Task objective
Could you return, exactly as written, every line from the one containing "Where should I" through the last line of the entries below, leaving out the pictures?
=-=-=
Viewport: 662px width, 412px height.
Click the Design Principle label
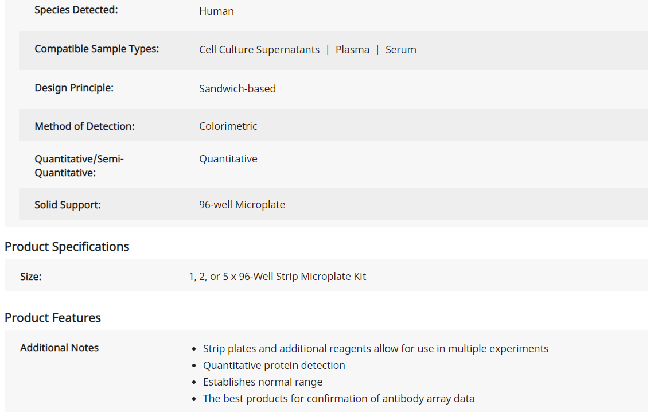pos(74,88)
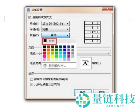This screenshot has width=135, height=109.
Task: Close the 稿纸设置 dialog
Action: click(x=107, y=9)
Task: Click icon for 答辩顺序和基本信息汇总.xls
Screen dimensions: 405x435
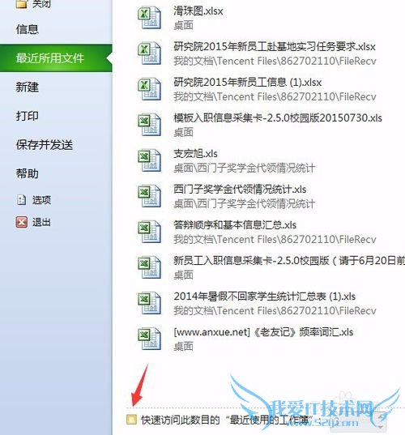Action: point(149,232)
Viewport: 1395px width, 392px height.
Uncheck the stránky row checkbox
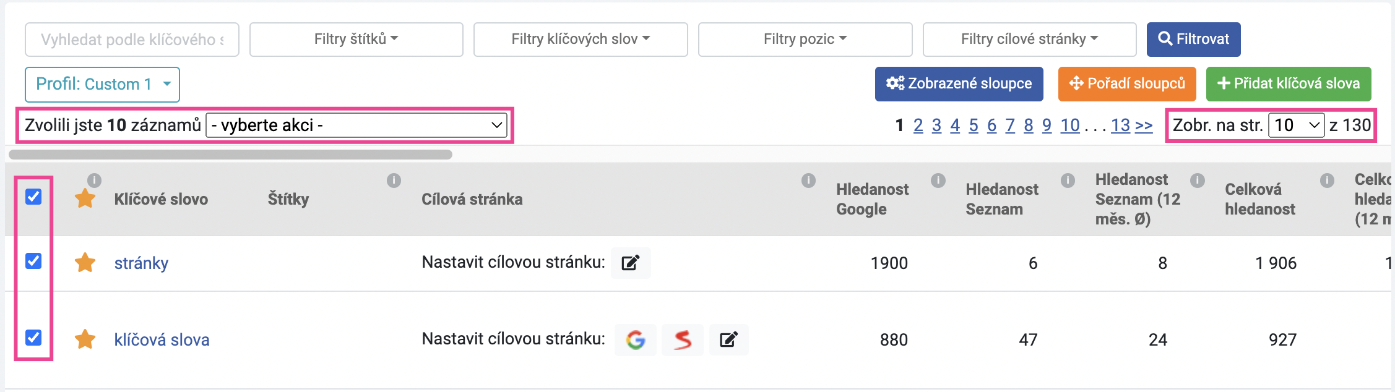tap(33, 261)
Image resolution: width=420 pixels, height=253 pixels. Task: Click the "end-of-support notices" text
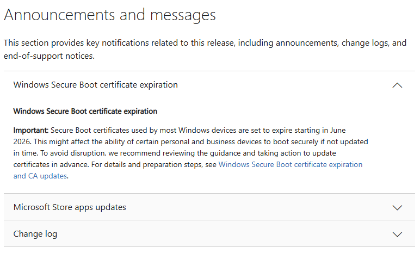(49, 55)
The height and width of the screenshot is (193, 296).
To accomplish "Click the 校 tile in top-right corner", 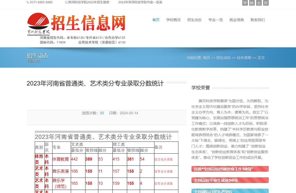I will coord(252,3).
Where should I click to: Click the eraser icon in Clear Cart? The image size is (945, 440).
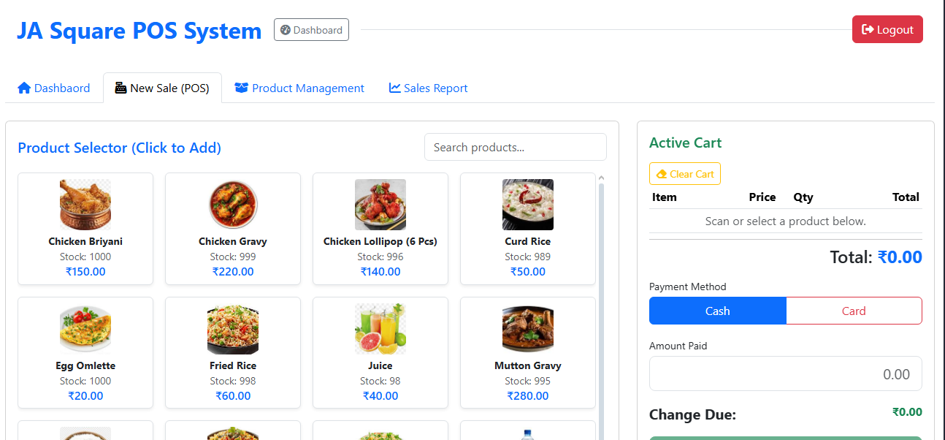pyautogui.click(x=662, y=174)
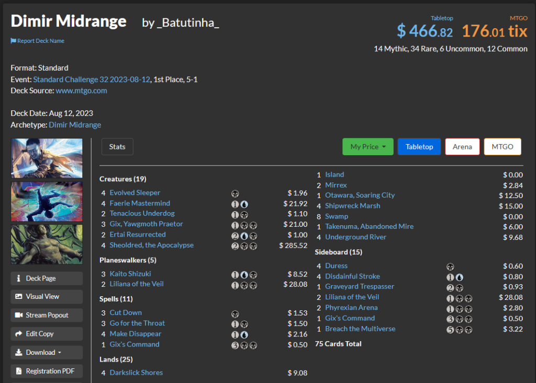536x383 pixels.
Task: Click the flag icon beside Report Deck Name
Action: [x=13, y=41]
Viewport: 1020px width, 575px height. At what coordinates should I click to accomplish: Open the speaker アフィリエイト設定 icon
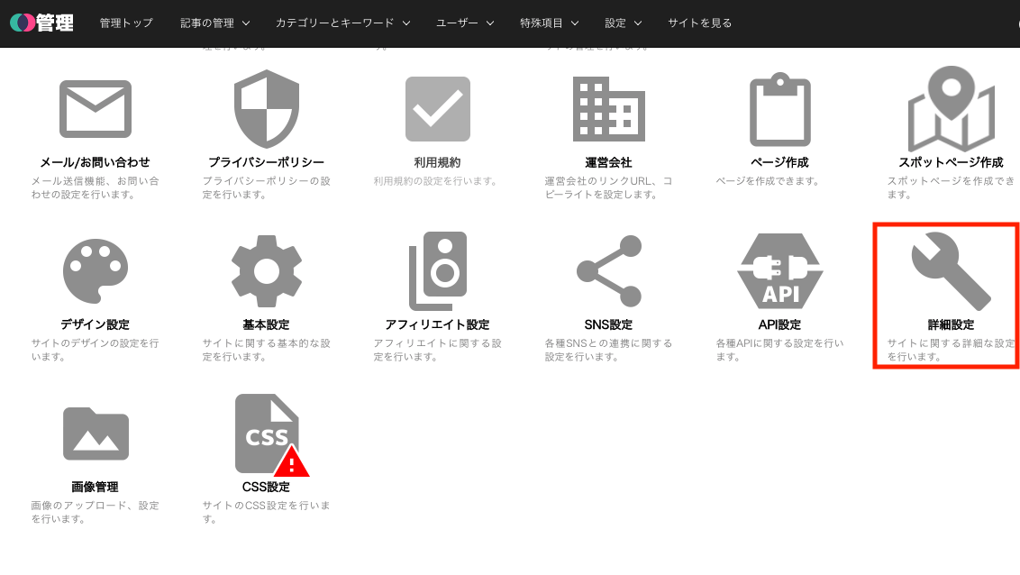tap(437, 271)
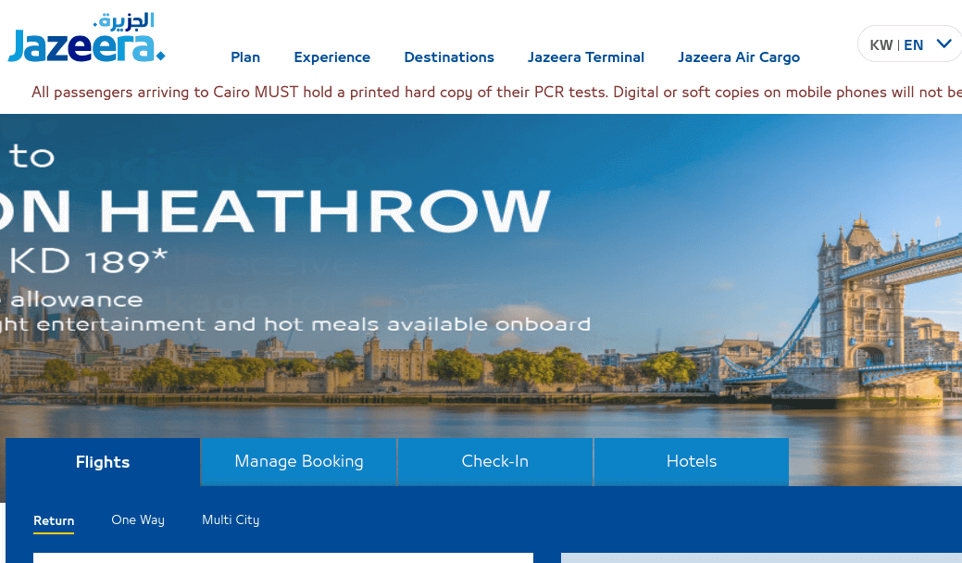This screenshot has height=563, width=962.
Task: Switch to the Manage Booking tab
Action: coord(299,461)
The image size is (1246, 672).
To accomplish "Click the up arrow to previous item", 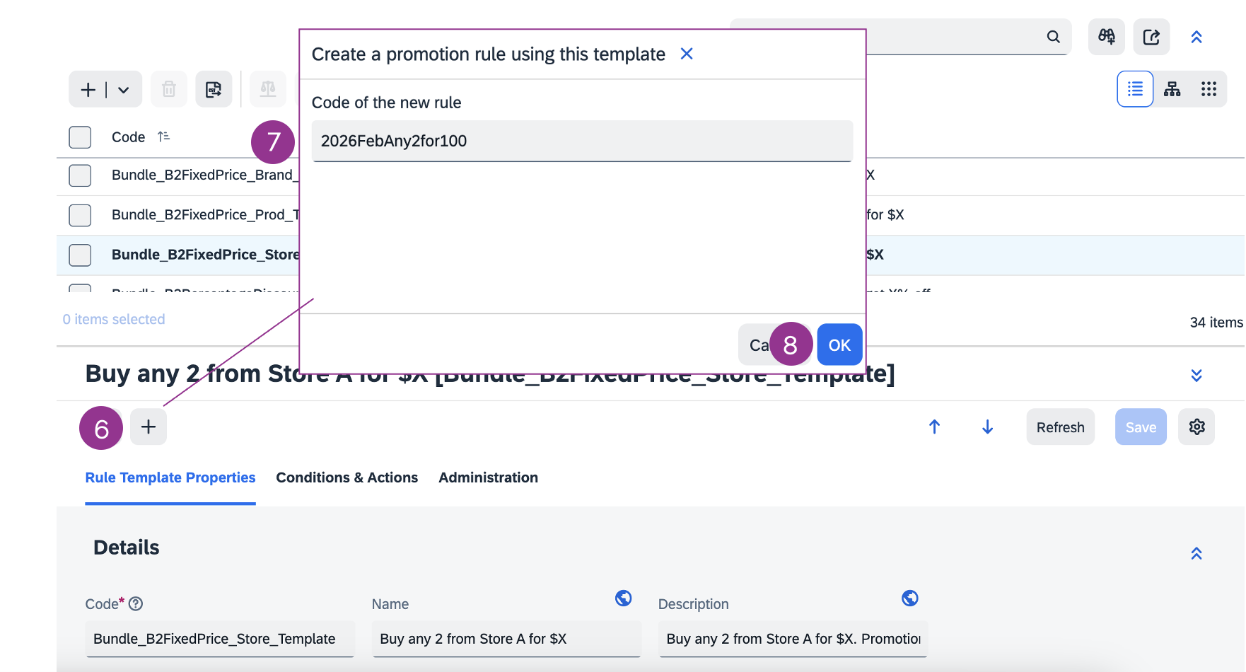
=-=-=
Result below
Where should I click to: Click the eraser icon in Clear Cart? The image size is (945, 440).
pyautogui.click(x=662, y=174)
536x383 pixels.
Task: Click the flag icon beside Report Deck Name
Action: [x=13, y=41]
Viewport: 1020px width, 575px height. At what coordinates should I click to accomplish: Open the speaker アフィリエイト設定 icon
tap(437, 271)
This screenshot has height=563, width=962.
Task: Switch to the Manage Booking tab
Action: coord(299,461)
The image size is (1246, 672).
To accomplish "Click the up arrow to previous item", 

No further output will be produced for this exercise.